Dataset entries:
* * * * * * * * *
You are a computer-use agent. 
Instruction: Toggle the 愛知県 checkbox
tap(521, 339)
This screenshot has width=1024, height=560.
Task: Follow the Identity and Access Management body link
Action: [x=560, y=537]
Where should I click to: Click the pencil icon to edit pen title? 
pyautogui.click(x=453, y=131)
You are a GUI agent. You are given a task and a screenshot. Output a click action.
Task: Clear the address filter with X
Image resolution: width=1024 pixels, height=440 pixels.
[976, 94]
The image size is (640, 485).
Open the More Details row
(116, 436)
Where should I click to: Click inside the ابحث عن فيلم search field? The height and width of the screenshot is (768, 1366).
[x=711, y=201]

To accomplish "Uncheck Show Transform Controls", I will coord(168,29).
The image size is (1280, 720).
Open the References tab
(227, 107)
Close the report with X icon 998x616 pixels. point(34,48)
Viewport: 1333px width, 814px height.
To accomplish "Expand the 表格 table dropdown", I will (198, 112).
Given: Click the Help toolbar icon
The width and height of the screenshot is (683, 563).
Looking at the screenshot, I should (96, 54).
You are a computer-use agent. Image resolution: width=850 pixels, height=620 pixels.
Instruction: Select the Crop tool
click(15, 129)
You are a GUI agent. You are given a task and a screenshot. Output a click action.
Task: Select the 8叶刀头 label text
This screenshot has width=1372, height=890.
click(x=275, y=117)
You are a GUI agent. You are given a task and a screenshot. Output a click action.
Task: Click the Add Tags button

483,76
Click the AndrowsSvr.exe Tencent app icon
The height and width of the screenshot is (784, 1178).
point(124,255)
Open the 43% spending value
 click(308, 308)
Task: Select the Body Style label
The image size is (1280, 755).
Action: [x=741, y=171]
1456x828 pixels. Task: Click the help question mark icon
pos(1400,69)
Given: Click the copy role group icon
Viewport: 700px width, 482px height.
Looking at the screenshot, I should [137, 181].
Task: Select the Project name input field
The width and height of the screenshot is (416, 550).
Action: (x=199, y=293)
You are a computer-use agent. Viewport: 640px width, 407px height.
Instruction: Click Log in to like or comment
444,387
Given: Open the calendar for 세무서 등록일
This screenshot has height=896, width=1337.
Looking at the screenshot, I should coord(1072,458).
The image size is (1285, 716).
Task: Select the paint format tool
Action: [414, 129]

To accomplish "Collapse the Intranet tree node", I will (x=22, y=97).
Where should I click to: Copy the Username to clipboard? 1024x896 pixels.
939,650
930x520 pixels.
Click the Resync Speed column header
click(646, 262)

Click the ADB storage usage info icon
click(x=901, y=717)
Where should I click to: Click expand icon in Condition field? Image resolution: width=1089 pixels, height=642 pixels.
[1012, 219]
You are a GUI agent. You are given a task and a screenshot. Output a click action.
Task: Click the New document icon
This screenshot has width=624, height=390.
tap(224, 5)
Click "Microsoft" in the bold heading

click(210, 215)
* * * * * * * * *
## EXERCISE INSTRUCTIONS:
Copy out each record exactly as given, omitting none.

## EXERCISE ANSWER:
You are a computer-use agent. 
Instruction: Toggle the 愛知県 checkbox
tap(521, 339)
This screenshot has width=1024, height=560.
Task: Follow the Identity and Access Management body link
Action: [x=560, y=537]
Where should I click to: Click the pencil icon to edit pen title? 
pyautogui.click(x=453, y=131)
You are a GUI agent. You are given a task and a screenshot. Output a click action.
Task: Clear the address filter with X
Image resolution: width=1024 pixels, height=440 pixels.
[976, 94]
The image size is (640, 485).
Open the More Details row
(116, 436)
Where should I click to: Click inside the ابحث عن فيلم search field? The height and width of the screenshot is (768, 1366).
[x=711, y=201]

To accomplish "Uncheck Show Transform Controls", I will coord(168,29).
The image size is (1280, 720).
Open the References tab
(227, 107)
Close the report with X icon 998x616 pixels. point(34,48)
Viewport: 1333px width, 814px height.
To accomplish "Expand the 表格 table dropdown", I will (198, 112).
Given: Click the Help toolbar icon
The width and height of the screenshot is (683, 563).
Looking at the screenshot, I should (96, 54).
You are a computer-use agent. Image resolution: width=850 pixels, height=620 pixels.
Instruction: Select the Crop tool
click(15, 129)
You are a GUI agent. You are given a task and a screenshot. Output a click action.
Task: Select the 8叶刀头 label text
This screenshot has width=1372, height=890.
click(x=275, y=117)
You are a GUI agent. You are given a task and a screenshot. Output a click action.
Task: Click the Add Tags button

483,76
Click the AndrowsSvr.exe Tencent app icon
The height and width of the screenshot is (784, 1178).
point(124,255)
Open the 43% spending value
 click(308, 308)
Task: Select the Body Style label
The image size is (1280, 755).
Action: [x=741, y=171]
1456x828 pixels. Task: Click the help question mark icon
pos(1400,69)
Given: Click the copy role group icon
Viewport: 700px width, 482px height.
Looking at the screenshot, I should [137, 181].
Task: Select the Project name input field
The width and height of the screenshot is (416, 550).
Action: (x=199, y=293)
You are a computer-use agent. Viewport: 640px width, 407px height.
Instruction: Click Log in to like or comment
444,387
Given: Open the calendar for 세무서 등록일
This screenshot has height=896, width=1337.
Looking at the screenshot, I should coord(1072,458).
The image size is (1285, 716).
Task: Select the paint format tool
Action: [414, 129]

To accomplish "Collapse the Intranet tree node", I will (x=22, y=97).
Where should I click to: Copy the Username to clipboard? 1024x896 pixels.
939,650
930x520 pixels.
Click the Resync Speed column header
click(646, 262)

Click the ADB storage usage info icon
click(x=901, y=717)
Where should I click to: Click expand icon in Condition field? Image resolution: width=1089 pixels, height=642 pixels.
[1012, 219]
You are a GUI agent. You are given a task and a screenshot. Output a click action.
Task: Click the New document icon
This screenshot has width=624, height=390.
tap(224, 5)
Click "Microsoft" in the bold heading

click(210, 215)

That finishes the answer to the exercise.